Monday, April 20, 2009

Why should I take Yoga for Bondage? What will the YFB class provide for me?

QUESTION OF THE DAY:
Why should I take Yoga for Bondage, and what will this class provide for me?

We all need a place we can go and be ourselves, strengthen our bodies, spirit and quiet the mind.

Sometimes that place is not available.

* Physical Strength

Many people that I come into contact with, do not focus on what they really need to keep their bodies strong for the long haul, and slowly the lifestyle wears on them. So very often I hear stories of limitations, because shoulder or back pain has decreased their play time.

For example, often I meet Dom's who have weakness with their main flogging arm.

A sub may go to the gym, yoga class, pilates, etc. but in the vanilla world, explaining to the sports trainer that we need to strengthen our knees because our Master made us kneel all weekend, may be a bit difficult or doesn't always go over real well.

I feel many individuals in the Leather and Kink Community need a place they can go to, be themselves and focus on getting healthier physically. A class that can give them the avenue
where they can get similar or better results than the gym, while expressing their personal lifestyle needs.

* Replenishment of Energy

If you are a glass of water, and you pour your water (energy) into someone else. How do you
replenish that energy?

Yoga for Bondage is this avenue of replenishment.

All of us in the Leather/BDSM community understand energy exchange, but many do not understand how to physically replenish the energy they just spent. This results in burnout.

Through the combination of focused exercises, stretching, and controlled breathe work.
Your mind becomes quiet, your spirit has a time to unwind and your inner self finds that relaxation it craves.

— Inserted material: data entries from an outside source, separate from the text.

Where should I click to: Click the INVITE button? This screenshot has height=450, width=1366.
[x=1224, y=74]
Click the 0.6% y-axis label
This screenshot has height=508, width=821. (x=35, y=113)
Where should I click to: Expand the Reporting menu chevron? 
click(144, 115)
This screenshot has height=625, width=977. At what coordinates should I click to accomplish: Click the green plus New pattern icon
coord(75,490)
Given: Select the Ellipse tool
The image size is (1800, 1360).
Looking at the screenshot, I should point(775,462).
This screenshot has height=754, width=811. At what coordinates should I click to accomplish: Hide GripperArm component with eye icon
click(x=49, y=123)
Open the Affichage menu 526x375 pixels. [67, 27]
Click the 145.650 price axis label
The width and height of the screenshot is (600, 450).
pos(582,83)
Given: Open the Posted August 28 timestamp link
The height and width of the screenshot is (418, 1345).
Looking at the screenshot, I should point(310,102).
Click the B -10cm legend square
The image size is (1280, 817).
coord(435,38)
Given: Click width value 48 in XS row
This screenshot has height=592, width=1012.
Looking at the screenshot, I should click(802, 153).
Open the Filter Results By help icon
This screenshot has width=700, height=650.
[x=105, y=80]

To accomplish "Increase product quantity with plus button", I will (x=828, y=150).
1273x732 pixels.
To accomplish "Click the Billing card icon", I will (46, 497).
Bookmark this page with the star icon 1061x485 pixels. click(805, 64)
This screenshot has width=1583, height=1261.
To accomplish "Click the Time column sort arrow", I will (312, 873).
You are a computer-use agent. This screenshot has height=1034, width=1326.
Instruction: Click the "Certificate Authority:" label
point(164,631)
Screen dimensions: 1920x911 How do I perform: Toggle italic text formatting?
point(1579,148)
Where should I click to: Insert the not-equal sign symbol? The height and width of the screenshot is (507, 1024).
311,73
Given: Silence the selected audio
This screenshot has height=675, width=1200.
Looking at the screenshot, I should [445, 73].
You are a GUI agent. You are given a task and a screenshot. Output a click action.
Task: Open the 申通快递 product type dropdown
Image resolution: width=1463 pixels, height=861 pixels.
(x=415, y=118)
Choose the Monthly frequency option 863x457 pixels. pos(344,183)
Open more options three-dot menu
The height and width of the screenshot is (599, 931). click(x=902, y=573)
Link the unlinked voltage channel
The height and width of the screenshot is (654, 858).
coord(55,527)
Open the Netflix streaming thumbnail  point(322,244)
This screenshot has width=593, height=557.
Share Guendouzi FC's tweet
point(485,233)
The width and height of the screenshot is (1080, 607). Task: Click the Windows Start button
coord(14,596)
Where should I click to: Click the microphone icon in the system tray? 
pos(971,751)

Exercise: Replenishing Energy
  1. Take 20 minutes out of your schedule today.
  2. Clear a space in your home or office.
  3. Take off your shoes and socks.
  4. Spread a blanket out or towel out on the ground.
  5. Stand straight and tall, arms at your sides.
  6. Take a deep breathe in, HOLD IT, and then slowly let it out.
  7. Begin jumping straight up and down, quickly as possible.
  8. KEEP jumping until you are worn out, then take a breathe and start again.
  9. Do this until you feel exhausted (about 2 minutes).
  10. Then lie down on the blanket, put your hands on your belly and taking deep breathes, breathe very slowly. Lie quietly for approximately 5 minutes.
  11. Then turn onto your right side, curl up into the fetal position and lie quietly, breathing slowly and deeply.
  12. Slowly raise yourself up and go about your day.
  13. Try NOT to talk to anyone for about 10 to 20 minutes after you do this exercise.